● **Work order**: The answer should be each line from the entries below that has the word "agent" in it.

-------- Listed records

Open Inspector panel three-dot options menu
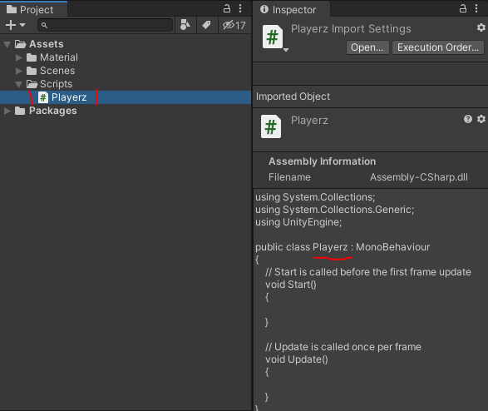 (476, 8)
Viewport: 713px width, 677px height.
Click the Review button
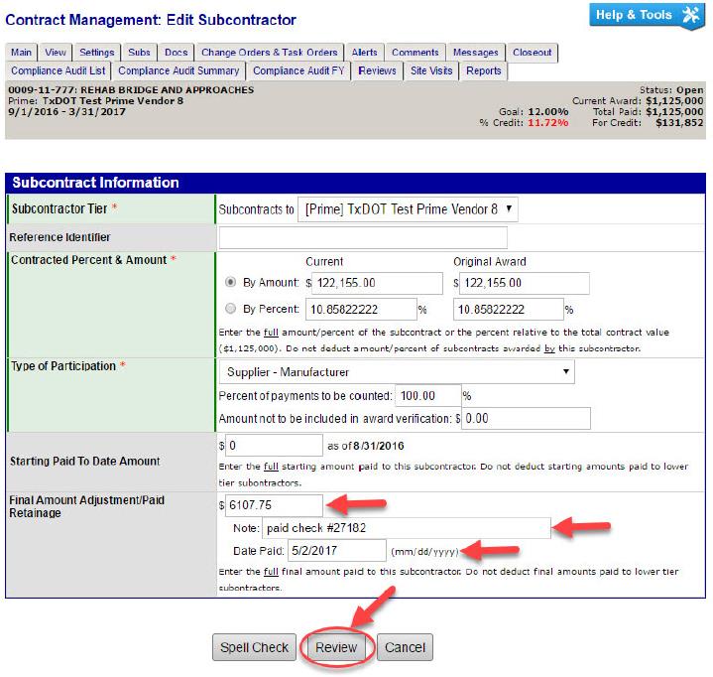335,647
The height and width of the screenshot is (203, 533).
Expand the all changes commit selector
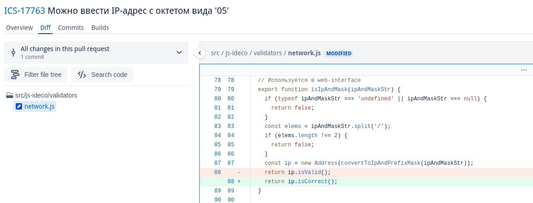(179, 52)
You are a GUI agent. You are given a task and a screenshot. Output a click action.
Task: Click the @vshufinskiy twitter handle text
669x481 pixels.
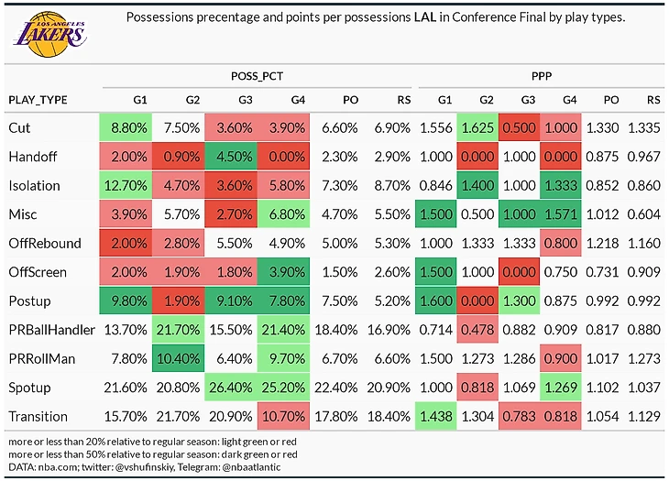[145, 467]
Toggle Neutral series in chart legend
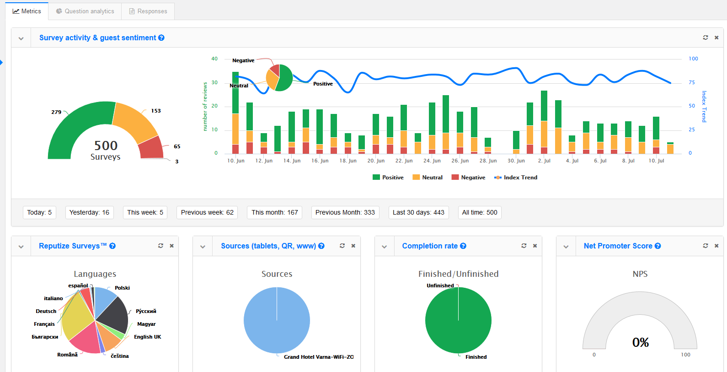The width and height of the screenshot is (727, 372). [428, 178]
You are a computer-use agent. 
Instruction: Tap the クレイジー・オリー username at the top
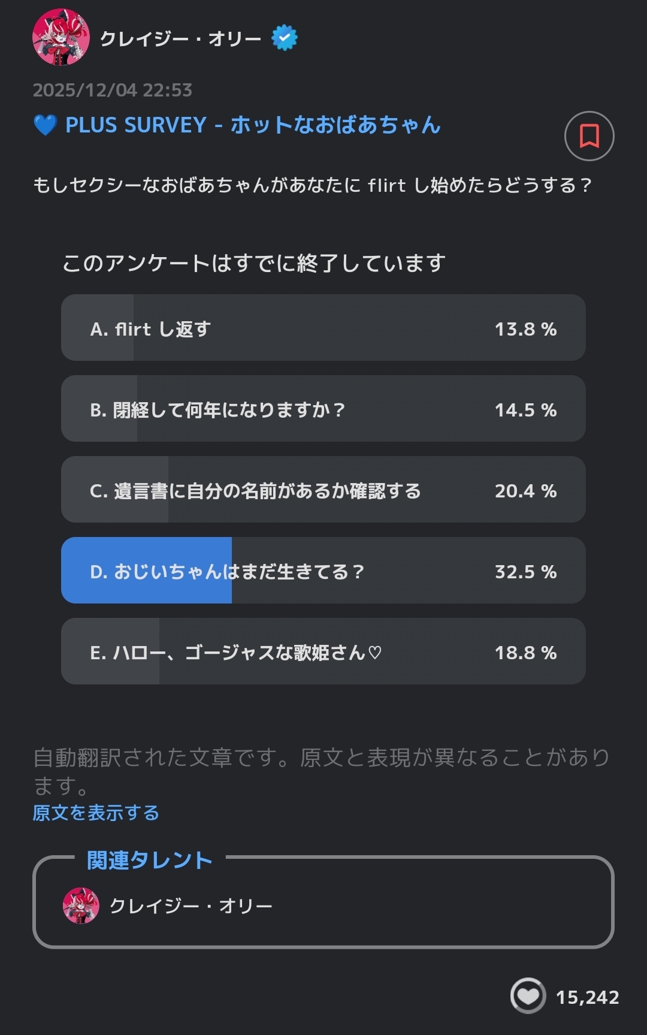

----------------

● **Output for this exercise**:
You are a GUI agent. You are given a task and a screenshot. Output a click action.
You are a computer-use agent. 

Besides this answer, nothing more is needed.